Well, you can’t blame Mayor Nick Gradisar for trying.


Gradisar has been an outspoken supporter of plans to end the city’s contract with Black Hills Energy and replace the company with a government-run electricity provider. And he recently attempted to get members of the Pueblo City Council to give the appearance that they share his views.


Gradisar is unhappy because a group called Pueblo CARES, which supports Black Hills, has collected about $700,000 in contributions. So he asked the council to pass a resolution, requesting that Pueblo CARES disclose the source of those contributions.


We’ve got to admit that we’re curious about that ourselves. Speculation is that Black Hills has supplied most, if not all, of that money itself. And we don’t think it’s unreasonable for Pueblo residents to want to know that information.


But, like so many of the city’s actions related to municipalization, Gradisar’s request to the council feels more like a political ploy than a genuine search for the truth.


The council doesn’t have the legal authority to force Pueblo CARES to release details about its contributors.

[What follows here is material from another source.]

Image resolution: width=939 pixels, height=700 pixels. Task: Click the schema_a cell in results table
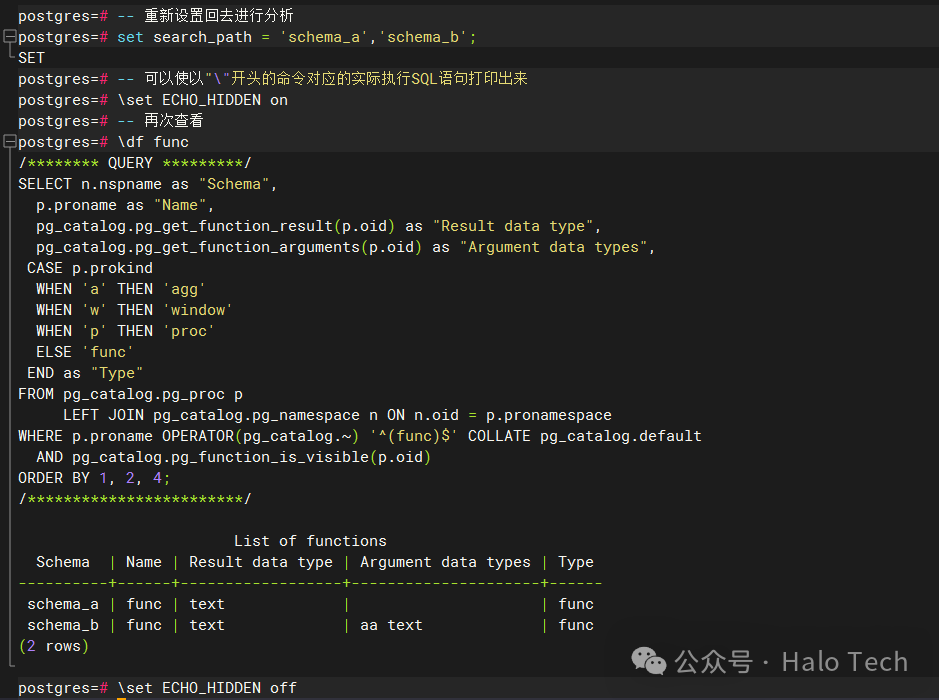63,604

If getting the donor list really were the goal, then Gradisar or one of his associates could file legal action in court. As a lawyer, Gradisar knows that all too well.

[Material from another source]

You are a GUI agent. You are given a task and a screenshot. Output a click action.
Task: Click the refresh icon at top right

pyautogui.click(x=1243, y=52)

However, if the council had chosen to take a position regarding the contributions, then some in the community might have believed, correctly or incorrectly, that council members were in agreement that Black Hills needs to be replaced.


And it’s clear that council members are not in agreement on that point. Although they voted unanimously to put the municipalization referendum on the May 5 ballot, that’s not the same as saying they’re all in support of a “yes” vote on the referendum question itself.

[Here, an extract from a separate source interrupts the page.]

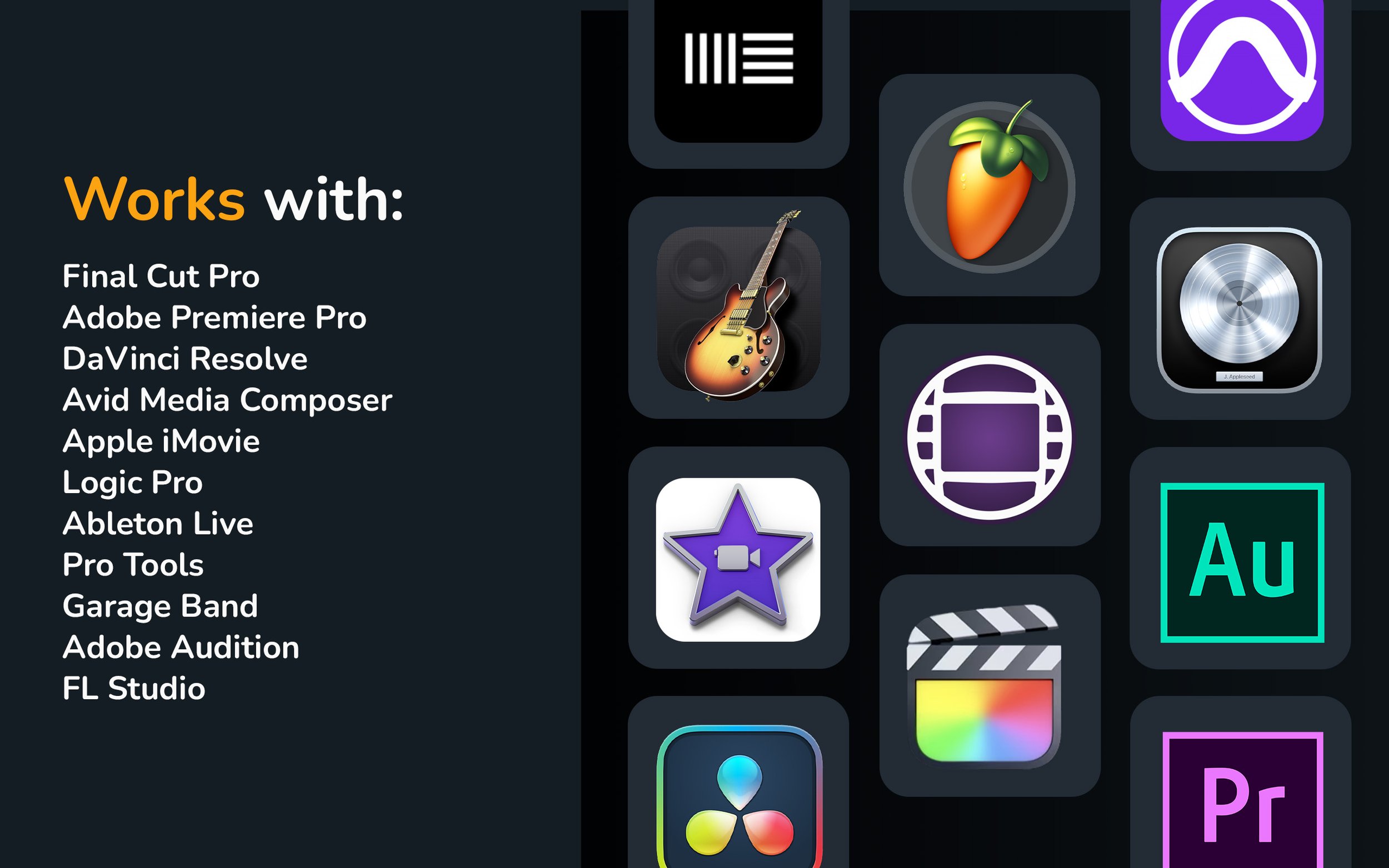The image size is (1389, 868).
Task: Click the Logic Pro text entry
Action: point(133,483)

In fact, council members Dennis Flores and Lori Winner have stated publicly that they are not supporting the referendum. Others may have reservations as well.


By a 4-3 vote, the council wisely decided not to take a position on the contributions issue.


We’re still hoping council members will take a stance on whether the city should assume control of the electric service. This is a major decision that would commit the city to spending hundreds of millions of dollars over many years to provide a service that most people consider essential to everyday life.


As we’ve said before, we feel council members owe it to the their constituents to provide some guidance on this important issue. That doesn’t mean voters necessarily will agree with the council’s position, but it’s information that should be available before the votes are cast.


Flores, the council’s president, said he’s hoping there will be a vote on such a resolution before the ballots start arriving in voters’ mailboxes next week. That would be welcome.


Meanwhile, it’s hard to feel too sorry for Gradisar and other referendum supporters within city government for claiming Black Hills has put its thumb on the scales with regard to the referendum campaign.


When city officials said they planned to “study” the issue of whether to municipalize electric service months ago, we were hoping it would be an objective process aimed at getting the best data available about the pros and cons of taking that step.


Instead, we’ve seen Gradisar and others cherry pick information they feel supports the case for a city-run electric service, while conveniently ignoring other facts that don’t.


So Pueblo CARES plans to spend a bunch of money trying to counteract the efforts of a city government led by a man who seems determined to end Black Hills’ contract? Why are we not surprised by that?